In the last 200 years, the developed countries have become adept at stimulating and meeting demand for goods to have. The result? Our garages are stuffed with stuff and people who think about such things warn us that we're stripping the planet of natural resources at an unsustainable rate. The data suggest that more isn't doing it for us anymore - quantities of happiness have not kept pace with the quantities of goods in recent decades.
This suggests that our economy still isn't particularly mature. We're still stuck at an earlier stage of development.

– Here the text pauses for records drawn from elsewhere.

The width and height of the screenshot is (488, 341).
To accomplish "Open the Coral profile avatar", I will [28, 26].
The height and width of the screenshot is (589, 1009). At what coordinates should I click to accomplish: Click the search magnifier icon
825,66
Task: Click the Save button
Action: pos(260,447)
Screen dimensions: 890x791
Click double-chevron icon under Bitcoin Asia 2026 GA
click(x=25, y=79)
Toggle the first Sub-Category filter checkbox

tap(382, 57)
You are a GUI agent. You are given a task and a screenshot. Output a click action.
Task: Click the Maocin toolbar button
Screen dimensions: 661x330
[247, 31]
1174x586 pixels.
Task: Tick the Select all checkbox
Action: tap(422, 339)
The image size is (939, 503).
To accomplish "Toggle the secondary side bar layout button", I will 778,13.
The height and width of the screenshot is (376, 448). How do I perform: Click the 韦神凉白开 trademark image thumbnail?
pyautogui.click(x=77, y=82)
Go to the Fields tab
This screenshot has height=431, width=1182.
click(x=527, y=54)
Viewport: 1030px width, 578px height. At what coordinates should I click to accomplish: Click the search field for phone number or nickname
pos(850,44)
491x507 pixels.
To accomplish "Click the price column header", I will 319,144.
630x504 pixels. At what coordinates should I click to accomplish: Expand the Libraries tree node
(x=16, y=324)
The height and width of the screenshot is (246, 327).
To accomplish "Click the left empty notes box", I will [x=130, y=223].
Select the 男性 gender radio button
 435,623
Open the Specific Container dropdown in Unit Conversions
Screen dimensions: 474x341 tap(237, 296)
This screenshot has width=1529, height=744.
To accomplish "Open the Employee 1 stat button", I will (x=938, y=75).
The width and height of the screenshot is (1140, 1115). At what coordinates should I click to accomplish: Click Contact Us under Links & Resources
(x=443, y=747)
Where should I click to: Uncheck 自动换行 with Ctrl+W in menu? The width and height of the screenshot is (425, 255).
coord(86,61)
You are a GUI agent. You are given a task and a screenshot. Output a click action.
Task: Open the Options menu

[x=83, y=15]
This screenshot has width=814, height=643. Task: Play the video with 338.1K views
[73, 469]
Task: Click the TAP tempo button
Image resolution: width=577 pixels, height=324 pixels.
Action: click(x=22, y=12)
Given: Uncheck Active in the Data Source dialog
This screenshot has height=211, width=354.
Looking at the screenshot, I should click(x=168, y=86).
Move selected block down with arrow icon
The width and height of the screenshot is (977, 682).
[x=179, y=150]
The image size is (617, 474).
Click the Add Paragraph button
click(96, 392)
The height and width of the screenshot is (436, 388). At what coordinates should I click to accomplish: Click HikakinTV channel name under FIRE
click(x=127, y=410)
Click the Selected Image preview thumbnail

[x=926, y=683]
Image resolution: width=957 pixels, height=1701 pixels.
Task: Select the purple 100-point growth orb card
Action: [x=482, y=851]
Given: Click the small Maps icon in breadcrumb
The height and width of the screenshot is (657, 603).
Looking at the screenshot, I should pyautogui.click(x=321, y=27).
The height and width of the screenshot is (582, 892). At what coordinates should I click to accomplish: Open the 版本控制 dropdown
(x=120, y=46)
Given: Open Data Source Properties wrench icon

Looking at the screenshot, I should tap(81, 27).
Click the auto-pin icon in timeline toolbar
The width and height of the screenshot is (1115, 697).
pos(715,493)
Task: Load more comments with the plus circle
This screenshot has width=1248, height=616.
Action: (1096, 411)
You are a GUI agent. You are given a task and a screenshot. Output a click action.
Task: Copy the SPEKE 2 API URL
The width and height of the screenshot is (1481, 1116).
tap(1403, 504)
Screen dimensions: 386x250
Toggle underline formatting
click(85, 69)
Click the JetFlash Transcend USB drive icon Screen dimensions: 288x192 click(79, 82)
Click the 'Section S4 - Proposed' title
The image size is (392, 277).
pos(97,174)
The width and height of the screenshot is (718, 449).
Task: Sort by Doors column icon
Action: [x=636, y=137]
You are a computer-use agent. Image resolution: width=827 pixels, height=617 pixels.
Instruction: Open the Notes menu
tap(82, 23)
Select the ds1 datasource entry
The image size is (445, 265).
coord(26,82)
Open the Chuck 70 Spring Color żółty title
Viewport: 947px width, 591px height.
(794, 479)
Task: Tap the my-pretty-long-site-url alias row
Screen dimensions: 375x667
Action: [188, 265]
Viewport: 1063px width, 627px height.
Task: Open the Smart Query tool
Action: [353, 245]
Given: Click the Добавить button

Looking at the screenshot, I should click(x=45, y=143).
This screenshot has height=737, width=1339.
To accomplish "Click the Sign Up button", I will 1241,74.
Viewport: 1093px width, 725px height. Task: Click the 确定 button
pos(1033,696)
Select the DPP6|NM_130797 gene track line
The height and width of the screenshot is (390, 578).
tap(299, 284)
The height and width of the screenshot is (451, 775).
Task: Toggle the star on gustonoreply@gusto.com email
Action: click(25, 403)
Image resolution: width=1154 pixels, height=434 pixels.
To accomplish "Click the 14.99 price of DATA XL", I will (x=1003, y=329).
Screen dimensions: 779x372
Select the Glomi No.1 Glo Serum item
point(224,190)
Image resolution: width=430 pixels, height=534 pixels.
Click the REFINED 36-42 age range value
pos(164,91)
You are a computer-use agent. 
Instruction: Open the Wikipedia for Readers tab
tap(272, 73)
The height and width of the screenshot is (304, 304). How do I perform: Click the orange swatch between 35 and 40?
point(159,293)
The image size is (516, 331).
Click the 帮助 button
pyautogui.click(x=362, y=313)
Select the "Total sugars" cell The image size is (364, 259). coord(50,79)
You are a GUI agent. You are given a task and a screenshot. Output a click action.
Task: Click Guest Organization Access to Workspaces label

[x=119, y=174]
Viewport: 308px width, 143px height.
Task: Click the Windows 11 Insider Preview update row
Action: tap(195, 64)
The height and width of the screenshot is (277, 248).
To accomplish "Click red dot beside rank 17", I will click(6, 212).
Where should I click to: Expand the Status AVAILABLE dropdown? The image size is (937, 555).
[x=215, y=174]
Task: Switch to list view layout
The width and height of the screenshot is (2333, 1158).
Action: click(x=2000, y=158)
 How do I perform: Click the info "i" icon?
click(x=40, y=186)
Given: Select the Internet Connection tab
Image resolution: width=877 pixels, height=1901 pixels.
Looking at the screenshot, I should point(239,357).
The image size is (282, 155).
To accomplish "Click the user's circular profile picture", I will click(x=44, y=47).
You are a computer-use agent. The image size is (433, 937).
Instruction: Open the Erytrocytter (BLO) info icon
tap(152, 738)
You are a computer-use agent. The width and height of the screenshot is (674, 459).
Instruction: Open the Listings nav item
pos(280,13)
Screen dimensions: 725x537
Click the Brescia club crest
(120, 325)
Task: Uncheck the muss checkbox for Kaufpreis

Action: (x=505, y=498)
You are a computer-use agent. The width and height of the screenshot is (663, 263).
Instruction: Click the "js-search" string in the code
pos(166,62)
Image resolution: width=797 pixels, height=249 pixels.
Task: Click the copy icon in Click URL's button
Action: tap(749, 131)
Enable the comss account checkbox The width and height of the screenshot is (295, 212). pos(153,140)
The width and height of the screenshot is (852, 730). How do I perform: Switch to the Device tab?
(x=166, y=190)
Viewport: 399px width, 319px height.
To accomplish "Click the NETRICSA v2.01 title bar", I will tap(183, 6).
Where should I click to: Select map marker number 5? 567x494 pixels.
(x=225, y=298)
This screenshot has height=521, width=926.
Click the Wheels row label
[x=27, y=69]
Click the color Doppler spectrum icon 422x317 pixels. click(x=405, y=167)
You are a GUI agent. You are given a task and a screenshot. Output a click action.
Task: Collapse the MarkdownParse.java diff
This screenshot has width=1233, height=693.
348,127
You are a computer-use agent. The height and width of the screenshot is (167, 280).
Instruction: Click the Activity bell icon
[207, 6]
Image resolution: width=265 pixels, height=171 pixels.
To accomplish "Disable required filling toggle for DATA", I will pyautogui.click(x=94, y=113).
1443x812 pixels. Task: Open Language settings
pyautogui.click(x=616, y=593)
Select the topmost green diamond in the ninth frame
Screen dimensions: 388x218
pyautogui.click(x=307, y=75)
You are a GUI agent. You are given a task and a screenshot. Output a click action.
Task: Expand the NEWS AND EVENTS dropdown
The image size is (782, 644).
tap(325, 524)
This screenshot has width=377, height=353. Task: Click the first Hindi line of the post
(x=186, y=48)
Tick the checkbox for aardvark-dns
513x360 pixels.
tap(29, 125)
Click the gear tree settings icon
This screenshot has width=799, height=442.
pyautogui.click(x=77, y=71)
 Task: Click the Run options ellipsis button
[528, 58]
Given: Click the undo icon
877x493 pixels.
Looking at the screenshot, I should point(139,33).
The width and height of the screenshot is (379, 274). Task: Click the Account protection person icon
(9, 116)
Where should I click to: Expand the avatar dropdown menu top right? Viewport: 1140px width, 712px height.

It might have been difficult to explain to someone in the 16th century just how many amazing social inventions would be required to get to the place at which so many had more stuff than they could keep track of: factories, retail stores, credit, and all the myriad and extraordinary inventions that support those larger constructs.
I wonder what a person 200 years into the future would tell us about how we developed an economy that went more directly after goods to be - allowing us to attain states of being that improved quality of life without relying on an increase in our quantity of goods. How many social inventions and oddly foreign practices would it take to create a community where goods to be were as easy to attain as our goods to have are today?
If economics goods to be represent the highest stage of economic development, this meandering path of economic development might yet turn out to be a full circle.
“Progress was understood to be a shining and unswerving vector, but it turned out to be a complex twisted curve, which has once more brought us back to the very same eternal questions which had loomed in earlier times, except that then facing these questions was easier for a less distracted, less disconnected mankind.”
- Aleksandr Solzhenitsyn
Given its a Friday and a soul ought to have something more than philosophy, here's a Radiohead music video (thanks Toby) that is beautiful and somehow seems quite fitting with a post about being. Now, don't just have a good time - be the good time. Enjoy the weekend.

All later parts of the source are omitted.